После завтрака поехал верхом к Бирюлеву {тогда это было только село, километров 15 учитывая объезды от Хамовников в ту же южную сторону, немного забирая к востоку}. Езда верхом мне стала прямо неприятна — что-то тщеславное вызывается и удаляет от общения с людьми (30.3/11.4.1884 // 49: 75).

Уже даже и простые люди в то время научились чему Толстой разучивался, — отдельности, невовлеченности в отношения; уже когда Толстой потерянно бродил по городу, как дерево слепо рассылает корни под землей и ветки в воздух, бросался помогать поднять осевшую телегу, или просил в конке пассажиров разменять 10 рублей с такой необычной семейностью в обращении, что его принимали за мошенника и никто не хотел разменять, — а для него это всё больше как для дерева становилось питанием, и он из Конфуция вычитывал правила обхождения с людьми, обыденного, и говорил, что Конфуций дополняет Евангелие, — он культивировал всё более тесное сближение с близкими и уже пришел к тому что нехорошо и нечестно не объявлять им свою веру, ходить замкнутым.

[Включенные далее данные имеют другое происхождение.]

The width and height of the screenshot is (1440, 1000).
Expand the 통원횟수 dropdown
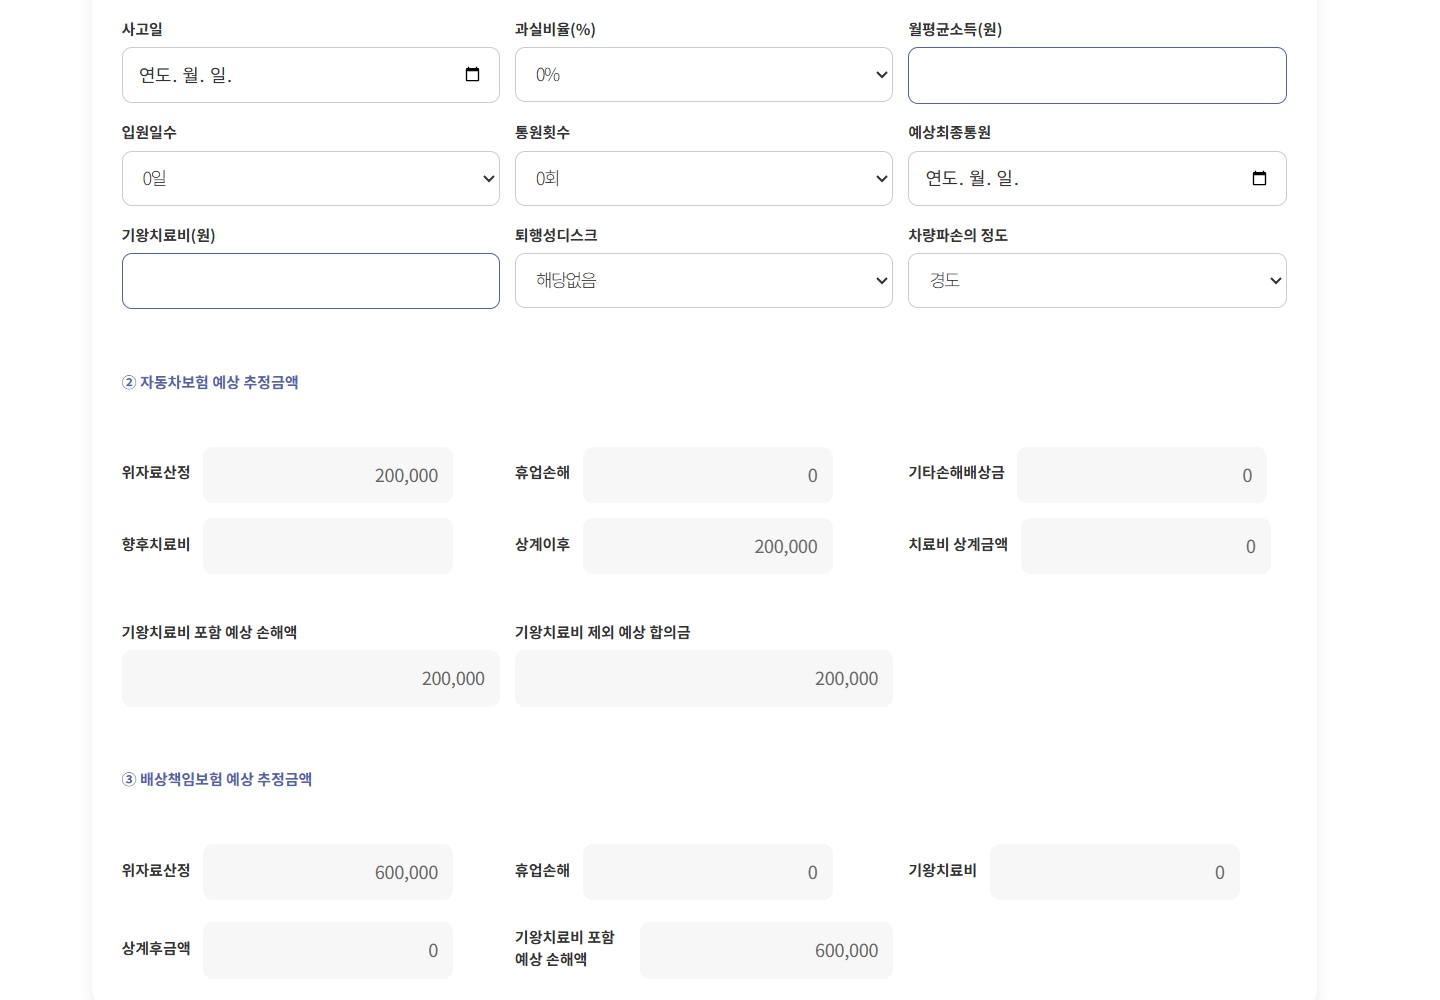(704, 178)
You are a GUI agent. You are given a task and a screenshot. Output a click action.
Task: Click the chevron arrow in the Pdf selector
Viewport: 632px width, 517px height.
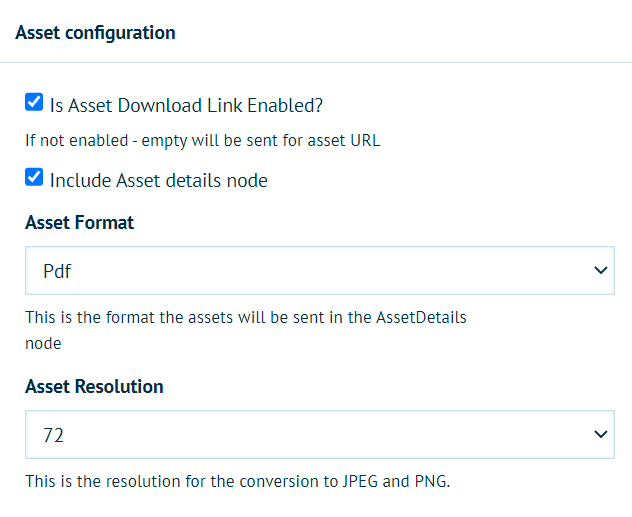point(600,271)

Не могу теперь не выражать в обращении своей веры. Не даром «церемония» — propriety {он читает Конфуция по-английски, James Legge (1815–1889), английский синолог, профессор Оксфорда, его перевод Аналектов: Great learning of the doctrine of the Mean} — обращения с людьми есть целое учение. 1) Этика — основы нравственности и 2) приложение этих основ — обращение с людьми (30.3/11.4.1884 // 49: 75).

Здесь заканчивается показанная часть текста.